>> Start

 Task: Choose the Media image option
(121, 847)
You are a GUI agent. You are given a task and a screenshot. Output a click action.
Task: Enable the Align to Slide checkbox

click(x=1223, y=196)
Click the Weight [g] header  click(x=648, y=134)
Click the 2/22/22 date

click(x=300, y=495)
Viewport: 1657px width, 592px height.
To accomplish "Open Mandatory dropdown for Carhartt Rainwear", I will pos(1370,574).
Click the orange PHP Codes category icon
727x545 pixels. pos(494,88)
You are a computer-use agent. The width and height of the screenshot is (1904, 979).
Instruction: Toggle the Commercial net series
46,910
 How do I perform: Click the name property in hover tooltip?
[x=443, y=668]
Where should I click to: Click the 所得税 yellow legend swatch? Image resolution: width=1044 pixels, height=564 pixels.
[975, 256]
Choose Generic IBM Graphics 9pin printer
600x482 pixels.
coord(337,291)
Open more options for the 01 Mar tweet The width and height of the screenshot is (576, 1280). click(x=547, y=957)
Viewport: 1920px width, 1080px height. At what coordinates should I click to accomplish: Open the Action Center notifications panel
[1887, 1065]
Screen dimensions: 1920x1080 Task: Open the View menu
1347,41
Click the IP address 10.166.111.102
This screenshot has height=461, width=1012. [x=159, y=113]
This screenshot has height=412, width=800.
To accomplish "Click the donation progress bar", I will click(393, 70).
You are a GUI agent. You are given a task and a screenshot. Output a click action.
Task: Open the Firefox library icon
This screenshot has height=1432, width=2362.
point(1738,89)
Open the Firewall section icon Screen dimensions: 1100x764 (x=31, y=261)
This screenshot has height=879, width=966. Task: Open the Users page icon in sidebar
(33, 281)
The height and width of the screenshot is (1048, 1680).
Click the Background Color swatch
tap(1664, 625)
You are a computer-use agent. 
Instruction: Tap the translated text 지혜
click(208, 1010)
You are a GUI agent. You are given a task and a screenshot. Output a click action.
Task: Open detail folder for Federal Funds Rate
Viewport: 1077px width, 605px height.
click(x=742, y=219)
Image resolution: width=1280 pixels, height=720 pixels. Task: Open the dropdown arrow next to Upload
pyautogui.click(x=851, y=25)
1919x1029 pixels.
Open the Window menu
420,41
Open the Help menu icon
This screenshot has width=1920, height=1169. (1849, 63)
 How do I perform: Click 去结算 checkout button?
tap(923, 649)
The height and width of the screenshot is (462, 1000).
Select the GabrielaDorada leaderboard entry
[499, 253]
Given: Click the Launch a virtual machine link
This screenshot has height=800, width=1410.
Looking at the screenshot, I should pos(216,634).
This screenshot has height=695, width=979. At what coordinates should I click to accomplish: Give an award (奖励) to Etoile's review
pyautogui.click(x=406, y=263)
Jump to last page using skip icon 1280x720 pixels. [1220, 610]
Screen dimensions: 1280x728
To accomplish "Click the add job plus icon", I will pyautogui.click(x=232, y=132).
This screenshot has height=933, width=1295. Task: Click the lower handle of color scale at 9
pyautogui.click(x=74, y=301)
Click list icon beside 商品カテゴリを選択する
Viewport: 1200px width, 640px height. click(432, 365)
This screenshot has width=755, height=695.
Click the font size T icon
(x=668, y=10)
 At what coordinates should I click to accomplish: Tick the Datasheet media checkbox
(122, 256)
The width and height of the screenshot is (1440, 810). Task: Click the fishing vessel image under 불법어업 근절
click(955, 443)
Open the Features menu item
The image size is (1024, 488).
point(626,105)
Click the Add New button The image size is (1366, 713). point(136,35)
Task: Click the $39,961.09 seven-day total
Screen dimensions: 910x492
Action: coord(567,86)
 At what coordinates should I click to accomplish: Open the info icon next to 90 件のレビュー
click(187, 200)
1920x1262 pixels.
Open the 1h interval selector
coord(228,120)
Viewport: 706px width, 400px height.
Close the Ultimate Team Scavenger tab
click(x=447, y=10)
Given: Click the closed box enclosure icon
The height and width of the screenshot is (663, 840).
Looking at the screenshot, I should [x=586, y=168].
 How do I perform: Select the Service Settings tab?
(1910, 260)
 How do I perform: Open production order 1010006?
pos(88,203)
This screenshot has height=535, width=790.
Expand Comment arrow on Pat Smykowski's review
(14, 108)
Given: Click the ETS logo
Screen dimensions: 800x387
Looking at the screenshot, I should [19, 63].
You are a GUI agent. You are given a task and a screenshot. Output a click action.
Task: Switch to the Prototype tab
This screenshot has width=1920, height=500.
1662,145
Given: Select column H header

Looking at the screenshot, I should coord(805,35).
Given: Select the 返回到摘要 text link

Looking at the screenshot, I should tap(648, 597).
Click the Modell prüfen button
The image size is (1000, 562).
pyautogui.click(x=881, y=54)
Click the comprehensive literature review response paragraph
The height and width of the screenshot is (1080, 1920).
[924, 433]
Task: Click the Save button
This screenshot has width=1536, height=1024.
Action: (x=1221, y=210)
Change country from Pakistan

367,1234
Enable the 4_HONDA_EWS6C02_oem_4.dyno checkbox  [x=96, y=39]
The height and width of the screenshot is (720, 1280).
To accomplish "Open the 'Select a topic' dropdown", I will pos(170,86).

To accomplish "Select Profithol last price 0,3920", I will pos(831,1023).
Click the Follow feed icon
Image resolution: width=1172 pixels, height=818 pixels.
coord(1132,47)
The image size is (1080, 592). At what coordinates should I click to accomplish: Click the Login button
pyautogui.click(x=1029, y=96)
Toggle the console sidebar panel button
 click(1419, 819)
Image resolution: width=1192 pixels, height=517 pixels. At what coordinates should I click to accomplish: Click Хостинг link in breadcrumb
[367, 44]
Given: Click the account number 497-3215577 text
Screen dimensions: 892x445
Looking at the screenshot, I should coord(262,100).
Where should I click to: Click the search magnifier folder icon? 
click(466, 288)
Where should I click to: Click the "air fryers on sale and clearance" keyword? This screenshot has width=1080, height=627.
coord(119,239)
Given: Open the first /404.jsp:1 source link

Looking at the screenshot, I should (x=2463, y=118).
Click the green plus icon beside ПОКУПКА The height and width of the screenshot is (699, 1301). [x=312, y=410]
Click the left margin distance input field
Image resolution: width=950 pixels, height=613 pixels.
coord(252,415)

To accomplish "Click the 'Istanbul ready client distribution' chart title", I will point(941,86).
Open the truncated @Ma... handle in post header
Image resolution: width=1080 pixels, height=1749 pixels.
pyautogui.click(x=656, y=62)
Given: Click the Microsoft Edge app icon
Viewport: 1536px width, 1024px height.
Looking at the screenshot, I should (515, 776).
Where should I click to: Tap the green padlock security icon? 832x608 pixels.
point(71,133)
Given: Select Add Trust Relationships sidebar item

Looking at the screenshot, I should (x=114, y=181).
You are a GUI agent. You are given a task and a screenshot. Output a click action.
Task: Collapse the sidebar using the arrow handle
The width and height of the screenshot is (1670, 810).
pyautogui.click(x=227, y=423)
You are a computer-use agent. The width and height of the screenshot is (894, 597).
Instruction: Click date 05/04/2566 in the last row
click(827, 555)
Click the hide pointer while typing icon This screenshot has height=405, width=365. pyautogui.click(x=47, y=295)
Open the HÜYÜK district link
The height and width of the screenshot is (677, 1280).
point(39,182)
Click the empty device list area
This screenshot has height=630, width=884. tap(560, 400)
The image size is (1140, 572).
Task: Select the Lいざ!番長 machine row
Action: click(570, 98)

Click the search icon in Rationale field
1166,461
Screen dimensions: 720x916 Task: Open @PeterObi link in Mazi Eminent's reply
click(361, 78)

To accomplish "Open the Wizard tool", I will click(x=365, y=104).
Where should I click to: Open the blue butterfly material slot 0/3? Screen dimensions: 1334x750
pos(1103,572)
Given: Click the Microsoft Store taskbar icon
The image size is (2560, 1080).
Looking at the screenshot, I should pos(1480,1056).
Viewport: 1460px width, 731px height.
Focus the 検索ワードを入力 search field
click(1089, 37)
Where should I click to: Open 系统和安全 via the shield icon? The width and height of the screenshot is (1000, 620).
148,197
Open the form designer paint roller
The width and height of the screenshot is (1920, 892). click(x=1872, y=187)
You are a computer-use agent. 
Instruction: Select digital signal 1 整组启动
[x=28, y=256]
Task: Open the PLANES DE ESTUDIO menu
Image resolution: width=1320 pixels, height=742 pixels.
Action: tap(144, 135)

>> End

Rewrite the material from the line with "This screenshot has height=933, width=1295." to the line with "Viewport: 1200px width, 640px", requests included. Multiply every number in the answers (the click coordinates, plus the viewport size where an answer contains one) by 1.1 and round to whole numbers, with halves rounded up, leaving numbers in the requests unchanged.

RESULT OF THIS EXERCISE:
This screenshot has height=933, width=1295. Task: Click the lower handle of color scale at 9
pyautogui.click(x=81, y=331)
Click list icon beside 商品カテゴリを選択する
Viewport: 1320px width, 704px height. click(475, 402)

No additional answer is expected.